“Child’s Play” by William Trevor – Selection 11 of #DealMeIn2018

The Card: ♥3♥ Three of Hearts

The Suit: For 2018, ♥♥Hearts♥♥ is my Suit for stories by the Irish author William Trevor.

The Author: William Trevor has written several of my all-time favorite stories. He passed away in 2017, so there will be no more new stories from his pen, but he wrote so many that I still have a sizable inventory to explore.

The Selection: Child’s Play, from Selected Stories of William Trevor, of which I own a kindle version.

What is Deal Me In? I’m glad you asked!  Full details may be found here  but generally speaking it’s a reading challenge where participants try to read one short story a week for the year, the reading order being determined by the luck of the draw. See here for the list of stories I’ll be reading in 2018. Check the sidebar for links to other book bloggers who are participating in this year’s challenge.

Child’s Play

“Gerald wanted to comfort her, as once his father had comforted his mother, saying he forgave her, saying they would try again. But their game wouldn’t stretch that far… Helplessness was their natural state.”

***Spoilers Follow****

Child’s Play is the heartbreaking story of Rebecca and Gerard, each an only child of one of a pair of couples who were neighbors. The neighboring couples’ marriages disintegrate in the wake of infidelities and jealously, to which Rebecca and Gerard are involuntary witnesses.

When the couples break up, the children each remain with the parent who still occupies the neighboring houses. Eventually those two parents marry each other making Gerard and Rebecca “brother and sister” who become as close perhaps as brothers and sisters by blood would be. Of them, Trevor offers that “They missed the past; resentment and deprivation drew them close.”

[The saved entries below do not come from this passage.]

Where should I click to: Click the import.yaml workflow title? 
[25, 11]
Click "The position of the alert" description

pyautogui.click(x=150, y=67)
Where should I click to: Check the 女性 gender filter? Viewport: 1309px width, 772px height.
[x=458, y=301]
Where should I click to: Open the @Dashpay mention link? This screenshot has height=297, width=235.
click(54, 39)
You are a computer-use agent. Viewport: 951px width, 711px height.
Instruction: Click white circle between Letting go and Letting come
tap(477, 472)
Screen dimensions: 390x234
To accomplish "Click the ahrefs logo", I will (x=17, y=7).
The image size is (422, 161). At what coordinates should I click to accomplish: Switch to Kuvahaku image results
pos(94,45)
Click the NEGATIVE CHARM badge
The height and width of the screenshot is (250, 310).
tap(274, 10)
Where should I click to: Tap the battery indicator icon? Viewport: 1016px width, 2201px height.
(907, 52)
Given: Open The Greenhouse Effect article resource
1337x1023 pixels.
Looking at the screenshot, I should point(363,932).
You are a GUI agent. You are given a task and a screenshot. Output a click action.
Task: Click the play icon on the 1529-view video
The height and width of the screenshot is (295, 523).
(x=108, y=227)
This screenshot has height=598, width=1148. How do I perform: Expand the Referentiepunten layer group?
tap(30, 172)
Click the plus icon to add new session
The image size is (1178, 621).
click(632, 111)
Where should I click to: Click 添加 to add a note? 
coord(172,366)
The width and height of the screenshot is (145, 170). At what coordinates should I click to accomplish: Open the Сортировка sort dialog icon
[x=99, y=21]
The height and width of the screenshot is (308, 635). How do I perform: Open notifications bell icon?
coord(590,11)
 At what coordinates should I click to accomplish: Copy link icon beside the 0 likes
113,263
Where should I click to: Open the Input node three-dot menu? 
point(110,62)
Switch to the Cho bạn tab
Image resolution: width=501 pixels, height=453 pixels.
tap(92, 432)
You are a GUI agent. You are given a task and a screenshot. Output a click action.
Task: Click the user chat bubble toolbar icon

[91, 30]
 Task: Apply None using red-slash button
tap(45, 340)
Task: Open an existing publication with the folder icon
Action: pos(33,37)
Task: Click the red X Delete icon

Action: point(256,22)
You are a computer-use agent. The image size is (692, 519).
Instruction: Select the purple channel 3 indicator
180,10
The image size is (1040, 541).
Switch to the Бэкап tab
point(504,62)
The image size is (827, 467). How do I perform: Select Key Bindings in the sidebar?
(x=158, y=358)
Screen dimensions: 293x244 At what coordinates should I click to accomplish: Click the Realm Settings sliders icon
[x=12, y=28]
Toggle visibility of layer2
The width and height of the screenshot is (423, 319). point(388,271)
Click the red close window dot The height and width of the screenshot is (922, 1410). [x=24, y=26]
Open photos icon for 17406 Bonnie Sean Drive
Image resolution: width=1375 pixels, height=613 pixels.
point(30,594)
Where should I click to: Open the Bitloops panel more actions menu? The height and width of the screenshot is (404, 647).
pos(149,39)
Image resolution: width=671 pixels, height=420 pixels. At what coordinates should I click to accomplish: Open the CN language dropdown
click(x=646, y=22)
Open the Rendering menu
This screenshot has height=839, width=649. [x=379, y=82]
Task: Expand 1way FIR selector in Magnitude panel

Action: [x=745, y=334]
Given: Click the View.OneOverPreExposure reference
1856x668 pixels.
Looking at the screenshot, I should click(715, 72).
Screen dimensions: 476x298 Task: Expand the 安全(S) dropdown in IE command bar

The children’s coping mechanism is a game they play in the attic – “their game of marriage and divorce,” their understanding of these institutions cobbled together from personal memories (which they often reenact) and “from information supplied by television.” (“…they watched a television serial in which the wronged ones made a kind of fuss that both Gerard and Rebecca had witnessed.”) What chance for happiness do these children have in such circumstances?

Even less than you think, since the story comes to an end as Rebecca’s birth mother decides to regain custody of her “a court of law would put the matter right, no doubt about that: a child goes to the mother if the mother’s fit and well.”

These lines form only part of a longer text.